The most serious claim facing IFCs relates to any involvement with global terrorism, money laundering, drug trafficking or other forms of corruption. Over the past decade, the threat of further acts of terrorism has turned the political will in favor of financial transparency in lieu of privacy rights. The OECD's Global Forum on Transparency and Exchange of Information for Tax Purposes has successfully promoted the widespread acceptance of Tax Information Exchange Agreements (TIEAs). In 2010 the U.S. adopted the Foreign Account Tax Compliance Act (FATCA) to stem the flow of tax evasion by U.S. citizens living abroad.
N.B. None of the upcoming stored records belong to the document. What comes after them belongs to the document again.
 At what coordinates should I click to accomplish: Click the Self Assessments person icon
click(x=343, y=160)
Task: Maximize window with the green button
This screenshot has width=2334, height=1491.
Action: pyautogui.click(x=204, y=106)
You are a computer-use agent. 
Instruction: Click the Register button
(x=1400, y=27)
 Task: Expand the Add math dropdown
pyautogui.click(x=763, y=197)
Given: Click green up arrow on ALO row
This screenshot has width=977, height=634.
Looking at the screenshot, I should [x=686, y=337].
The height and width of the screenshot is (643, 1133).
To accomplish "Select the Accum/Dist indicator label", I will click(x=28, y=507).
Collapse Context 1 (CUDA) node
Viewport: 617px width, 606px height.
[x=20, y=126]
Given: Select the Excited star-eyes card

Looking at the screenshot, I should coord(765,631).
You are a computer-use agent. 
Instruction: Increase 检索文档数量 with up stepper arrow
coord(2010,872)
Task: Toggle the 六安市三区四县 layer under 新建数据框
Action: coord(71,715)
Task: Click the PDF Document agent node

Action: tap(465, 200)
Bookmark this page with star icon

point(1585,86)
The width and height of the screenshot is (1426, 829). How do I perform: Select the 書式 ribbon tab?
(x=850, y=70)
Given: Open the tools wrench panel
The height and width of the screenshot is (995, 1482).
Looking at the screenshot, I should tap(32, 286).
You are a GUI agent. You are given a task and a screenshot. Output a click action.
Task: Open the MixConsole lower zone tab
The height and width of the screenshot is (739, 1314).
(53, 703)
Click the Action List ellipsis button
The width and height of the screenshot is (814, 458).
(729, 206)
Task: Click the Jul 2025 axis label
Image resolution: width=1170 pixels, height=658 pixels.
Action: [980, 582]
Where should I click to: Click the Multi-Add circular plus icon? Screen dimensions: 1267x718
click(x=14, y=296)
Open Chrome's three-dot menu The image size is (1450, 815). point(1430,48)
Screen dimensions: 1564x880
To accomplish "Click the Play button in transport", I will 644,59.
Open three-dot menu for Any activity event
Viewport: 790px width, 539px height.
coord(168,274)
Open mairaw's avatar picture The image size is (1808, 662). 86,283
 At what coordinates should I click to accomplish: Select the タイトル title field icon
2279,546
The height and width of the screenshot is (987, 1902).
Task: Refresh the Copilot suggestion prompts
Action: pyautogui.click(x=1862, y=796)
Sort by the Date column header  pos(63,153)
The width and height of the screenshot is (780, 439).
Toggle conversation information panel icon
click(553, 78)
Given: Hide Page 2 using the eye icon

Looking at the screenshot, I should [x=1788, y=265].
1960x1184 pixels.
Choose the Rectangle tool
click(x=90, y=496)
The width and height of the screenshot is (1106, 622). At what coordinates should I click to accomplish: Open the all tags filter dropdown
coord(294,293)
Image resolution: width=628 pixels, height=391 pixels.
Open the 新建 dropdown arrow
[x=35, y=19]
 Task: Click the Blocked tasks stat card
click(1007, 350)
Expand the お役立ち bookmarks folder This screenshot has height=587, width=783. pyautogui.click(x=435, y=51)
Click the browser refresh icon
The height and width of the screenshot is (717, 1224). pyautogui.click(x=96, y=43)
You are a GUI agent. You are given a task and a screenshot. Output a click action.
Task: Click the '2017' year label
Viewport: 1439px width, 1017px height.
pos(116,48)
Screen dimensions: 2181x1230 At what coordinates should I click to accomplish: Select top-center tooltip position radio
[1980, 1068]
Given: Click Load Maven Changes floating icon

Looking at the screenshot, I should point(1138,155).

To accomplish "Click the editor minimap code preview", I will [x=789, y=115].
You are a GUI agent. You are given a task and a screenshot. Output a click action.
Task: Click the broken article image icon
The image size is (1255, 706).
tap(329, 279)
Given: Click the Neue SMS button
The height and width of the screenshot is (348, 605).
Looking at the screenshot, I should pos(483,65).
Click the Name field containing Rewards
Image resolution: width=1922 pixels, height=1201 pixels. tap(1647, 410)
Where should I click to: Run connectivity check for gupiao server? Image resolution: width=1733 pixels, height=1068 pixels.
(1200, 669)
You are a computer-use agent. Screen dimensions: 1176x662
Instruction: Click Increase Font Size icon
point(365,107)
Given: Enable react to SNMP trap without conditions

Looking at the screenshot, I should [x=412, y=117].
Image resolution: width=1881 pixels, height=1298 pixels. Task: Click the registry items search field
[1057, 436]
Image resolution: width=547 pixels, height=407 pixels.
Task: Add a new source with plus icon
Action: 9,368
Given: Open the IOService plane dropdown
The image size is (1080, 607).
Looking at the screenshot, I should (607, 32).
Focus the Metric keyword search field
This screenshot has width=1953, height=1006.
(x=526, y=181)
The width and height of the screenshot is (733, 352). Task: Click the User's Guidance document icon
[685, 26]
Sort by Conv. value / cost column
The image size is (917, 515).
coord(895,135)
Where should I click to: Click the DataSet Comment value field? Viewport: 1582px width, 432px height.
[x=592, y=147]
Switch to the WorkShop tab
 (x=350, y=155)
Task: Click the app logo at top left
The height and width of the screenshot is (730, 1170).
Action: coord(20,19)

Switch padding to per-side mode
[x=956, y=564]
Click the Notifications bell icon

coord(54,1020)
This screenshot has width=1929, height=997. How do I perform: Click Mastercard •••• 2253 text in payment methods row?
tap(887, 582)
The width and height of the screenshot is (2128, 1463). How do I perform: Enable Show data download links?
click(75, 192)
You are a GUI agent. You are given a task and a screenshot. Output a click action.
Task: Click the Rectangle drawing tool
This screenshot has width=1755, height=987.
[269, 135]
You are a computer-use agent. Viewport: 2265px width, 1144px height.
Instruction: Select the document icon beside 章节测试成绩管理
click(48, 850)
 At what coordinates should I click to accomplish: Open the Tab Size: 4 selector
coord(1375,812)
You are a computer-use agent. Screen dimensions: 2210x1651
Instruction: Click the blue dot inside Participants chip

According to Bahamas Islands Info, their Minister of Finance calls FATCA the "most significant matter facing the international financial services industry today." He adds: "The global paradigm is shifting to an expectation of transparency globally." Without the advent of the Information Age in this generation, FATCA and other information reporting structures would not be feasible.
The era of secrecy that hides evil practices in dark corners of the world is coming to an end. Though most of the transparency provisions are aimed at improving tax compliance, they will surely make life more difficult for would-be terrorists and money launderers. But for the new regulatory standards to produce solid results, IFCs must be vigilant in compliance. A 2012 research study by three professors, including Jason Sharman of Griffith University, suggests that compliance with "know your customer" anti-money laundering standards fashioned to prevent the use of anonymous shell companies is "patchy," and the transparency system is "compromised." In defense of IFCs the study points out that they outperform their onshore counterparts, especially (and ironically) the United States. Even so, regulatory observance among IFCs must and will get better.
Public Image and the Future of IFCs.
Without question, the public image of IFCs has suffered this year from news of offshore leaks and the banking crisis in Cyprus. Somehow the ICIJ peeked behind the curtains of 120,000 offshore companies and trusts. Even though this was done illicitly and in violation of obligations of confidentiality, these leaks should produce positive long-term results for IFCs. First, this attention will further motivate IFCs to adopt, and adhere to, even stricter standards of tax and other regulatory reporting requirements. This industry will continue to develop and mature, now even more quickly. Second, anyone considering using IFCs to further their corrupt schemes is now on notice that the light of transparency will shine brighter than ever. Third, this unwelcome development for IFCs actually provides a platform for them to educate the public about the global marketplace and refute the caricatures of IFCs painted by their opponents. Among the best at doing so is the BVI's Elise Donovan, who said, "We see it as an opportunity to put the record straight and present the facts on the legitimate and vital role centres like the BVI play in maintaining a stable and efficient global economy." (BVI IFC Newsletter April 2013)
The offshore waters have been choppy this year. But the IFC ship is resilient and powerful. It has its compass bearings set right. And it's moving steadily toward calmer seas ahead.